Re: [Chicken-users] code snippet (suggested for the wiki) - and several newcomer questions

[F. Wittenberger]

Am Sonntag, den 17.08.2008, 20:11 +0200 schrieb Tobia Conforto:
> Thank you for this commented version!
> 
> I will raise my own "novice questions" if you don't mind.
> 
> > No matter how careful you are, switching to kernel mode and back is  
> > expensive in comparison to register arithmetic.
> 
> 
> Yes, but do Chicken mutexes and condition variables incur in a switch  
> to kernel mode at all?  It's not obvious they do, since we're not  
> using OS threads.

Chicken primitives don't switch to kernel mode.  This was meant as a
comment about pros and cons of user level threads vs. native threads.  

Native threads have a disadvantage here, since they need to switch to
kernel mode.  futex(2)'s come rather close, but in the contention case,
the kernel mode is still needed.

> > User level thread systems, as chicken provides one, schedule in a  
> > way, which could be understood as cooperative under the hood.  In  
> > chicken, any C expression is never interrupted.
> >
> > [[[ Is this actually true or just my understanding? ]]]
> 
> This is very interesting and I would like to know if it's true or not,  
> and what constitutes a "C expression" in this context.

Anything, which is plain C.  In this example the foreign-lambda*'s
string content.

I'm not sure how things work when C code calls back to chicken.

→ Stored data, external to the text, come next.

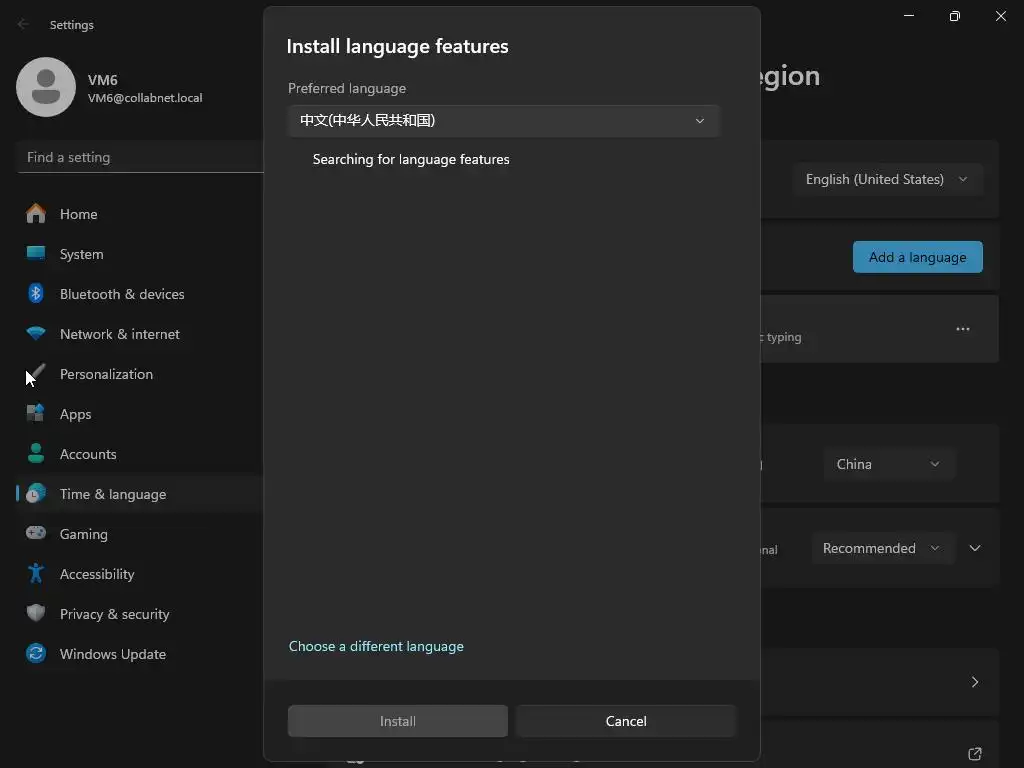This screenshot has width=1024, height=768.
Task: Open the Preferred language dropdown
Action: pos(503,121)
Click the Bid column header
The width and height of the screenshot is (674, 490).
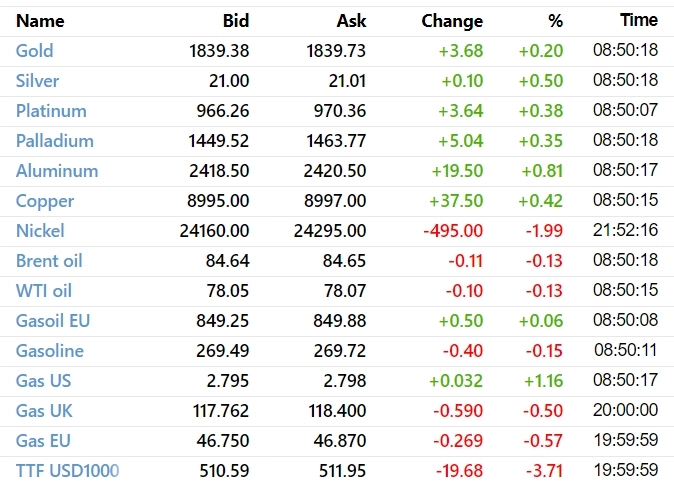tap(235, 21)
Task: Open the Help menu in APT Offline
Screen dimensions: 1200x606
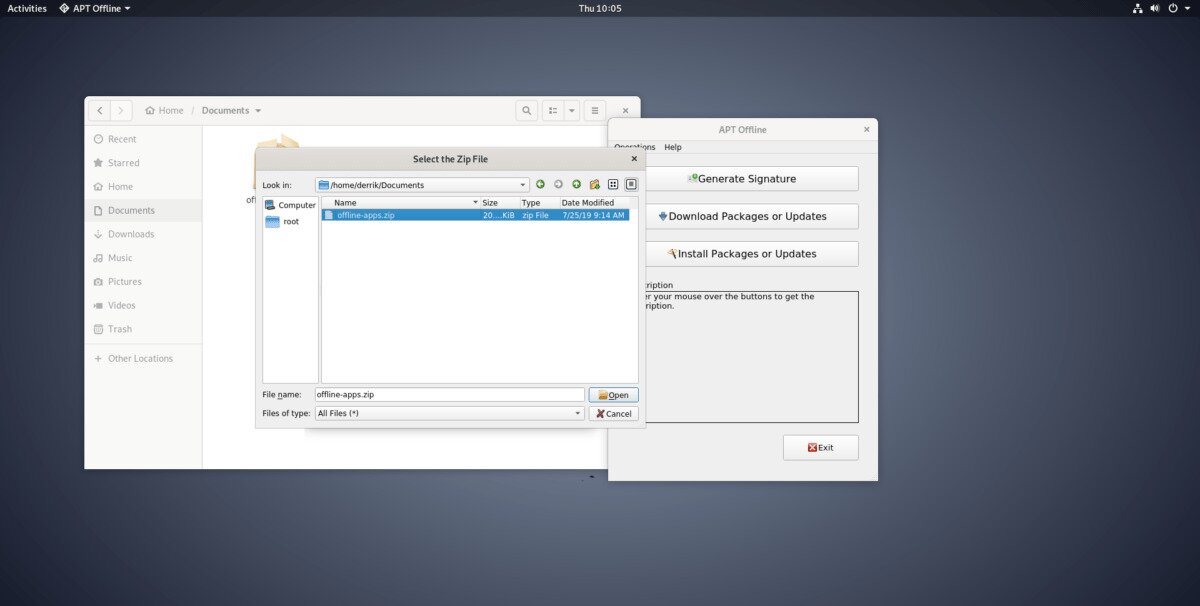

How know actually?  I intend to make a fuse module for chicken, but I
don't want to start before I know there's a chance to succeed.

> > (define string-ref++
> >   (foreign-lambda*
> >      char
> >      ((scheme-pointer buf) ((c-pointer integer) i))
> >      "char *p=(char *)buf; return(p[(*i)++]);"))
> 
> Why are you using return instead of C_return?  Is it intentional, or  
> just a mistake?

As far as I understand return(x) is mapped by chicken to C_return(x).
Since this form looks more like pure C, I prefer it.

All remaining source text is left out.